TRANS.MISSION [A.DIALOUGE]: Locating Narrative Resonance in Transatlantic Communications Networks

Performance by J. R. Carpenter (University College Falmouth, Cornwall).

TRANS.MISSION [A.DIALOUGE] is a computer-generated narrative spanning generations of transatlantic migrations, propagating across long-distance communications networks. The JavaScript source code generates another sort of script, an asynchronous dialogue to be read aloud in three voices: Call, Response, and Interference; or: Strophe, Antistrophe, and Chorus; or here, there, and somewhere in between. A dialogue begins like any other transmission. With a call: Begin! Followed by a response: How? With a question. What emerges from a question? What we write is always a question. A question desires a reply. TRANS.MISSION [A.DIALOUGE] emerges from practice-led research which incorporates strategies from performance writing, digital literature, locative narrative, media archaeology and networked art practices to investigate: a) networks as places, placeholders, sites of exchange and narrative structures; b) forms of very short fiction capable of travelling through networks intact as narrative units; and c) ways in which the syntax and grammar of code languages inflect born-digital literary texts. What narratives resonate in the spaces between places separated by time, distance, and ocean, yet inextricably linked by generations of immigration? Can digital networks serve as narrative structures for stories of place and displacement resonating between sites, beyond nations, confusing and confounding boundaries between physical and digital, code and narrative, past and future, home and away?

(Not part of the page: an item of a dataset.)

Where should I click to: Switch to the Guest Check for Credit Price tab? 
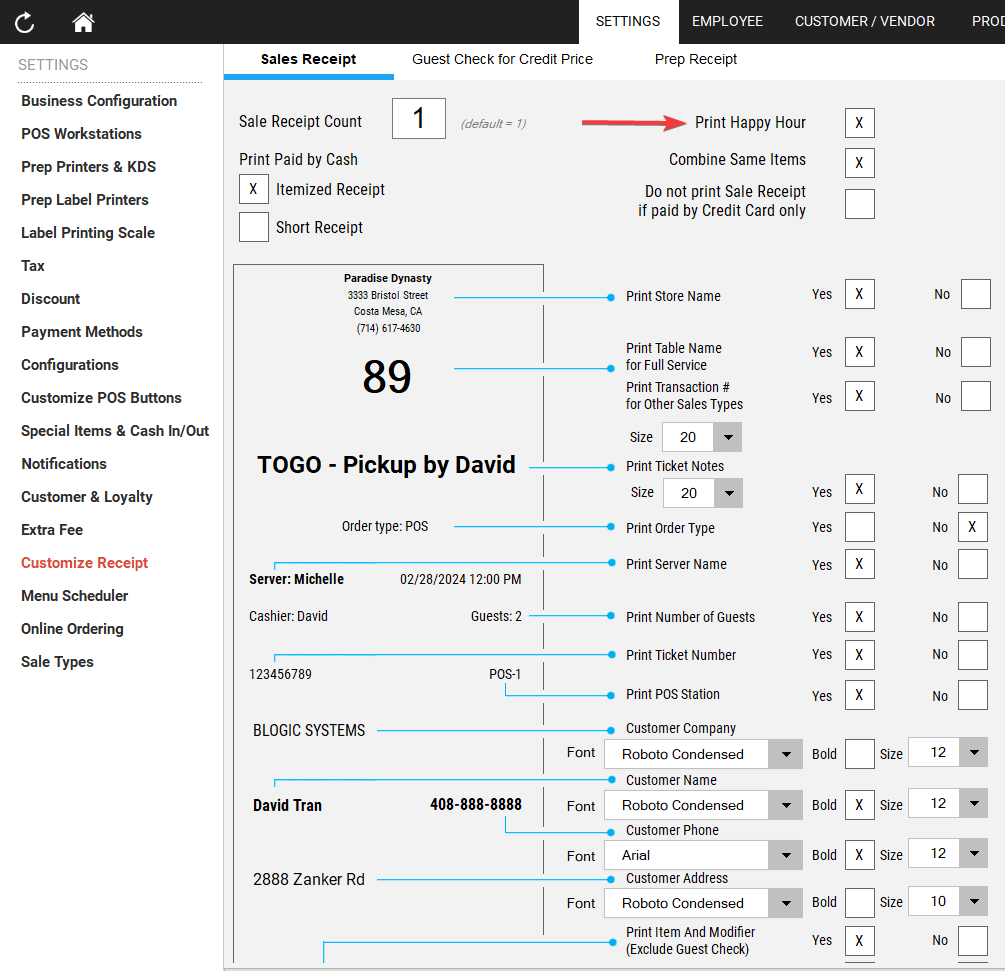click(x=502, y=59)
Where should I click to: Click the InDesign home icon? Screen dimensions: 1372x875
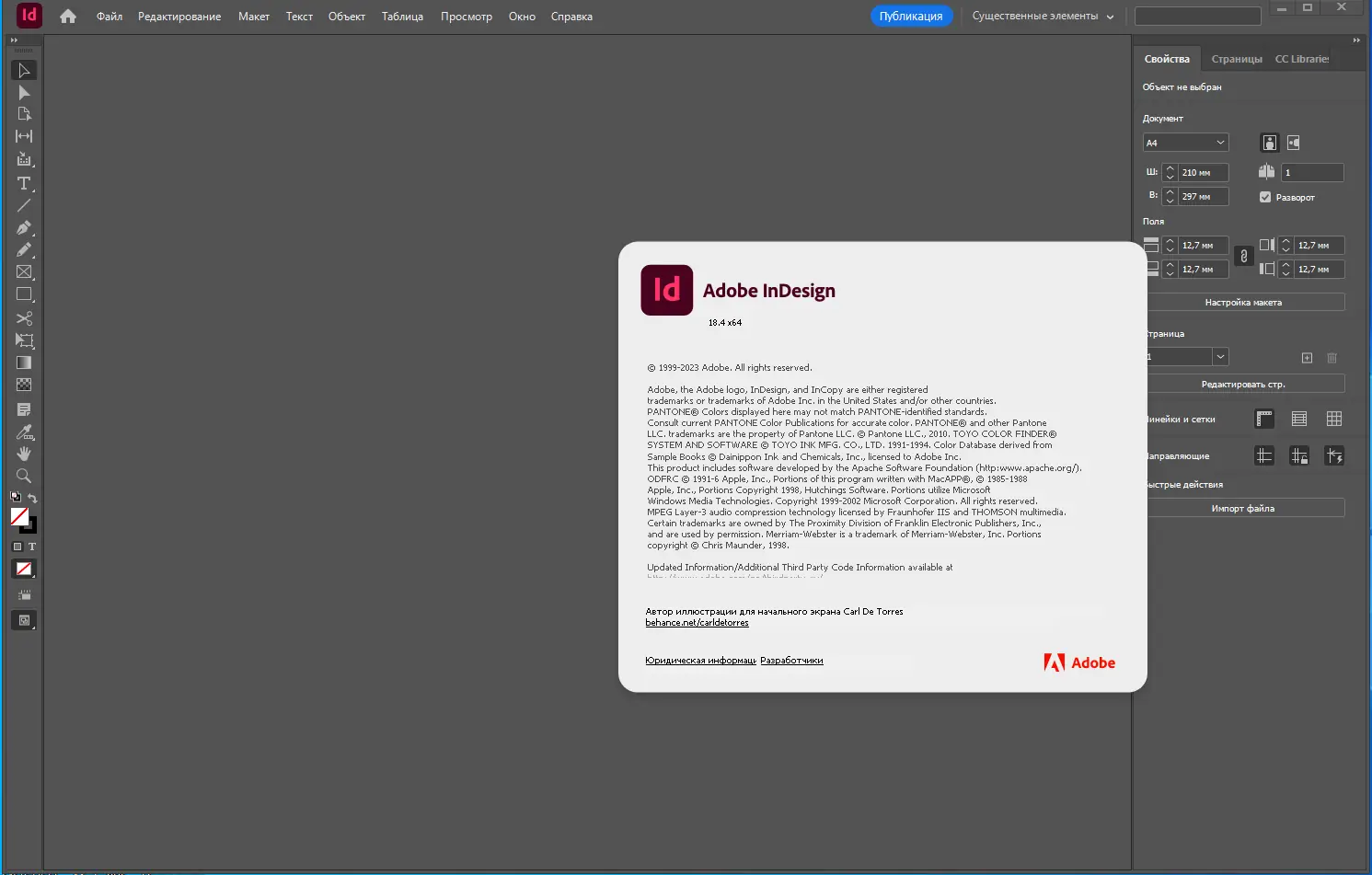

TRANS.MISSION [A.DIALOUGE] http://luckysoap.com/generations/transmission.html

J. R. Carpenter is a Canadian artist, performer, poet, novelist, new media writer and researcher based in South Devon, England. She has been using the Internet as a medium for the creation and dissemination of non-linear narratives since 1993. Her digital work has been performed, published and presented in journals, festivals, and museums around the world. She a two-time winner of the Quebec Short Story competition, and recipient of the Carte Blanche Quebec Award as well as numerous research and production grants in literature and in new media from the Conseil des Arts de Montreal, Conseil des arts et des lettres du Quebec and Canada Council for the Arts. Her first novel, Words the Dog Knows, won the Expozine Alternative Press Award for Best English Book. Her second book, GENERATION[S], a collection of code narratives, was published by Traumawien in Vienna in 2010. She is currently a practice-led PhD Researcher at University College Falmouth, Cornwall, working in the emerging and converging fields of performance writing, digital literature, locative narrative, media archaeology and networked art practices.http://luckysoap.com

J.R. Carpenter presents at "Network Archaeology."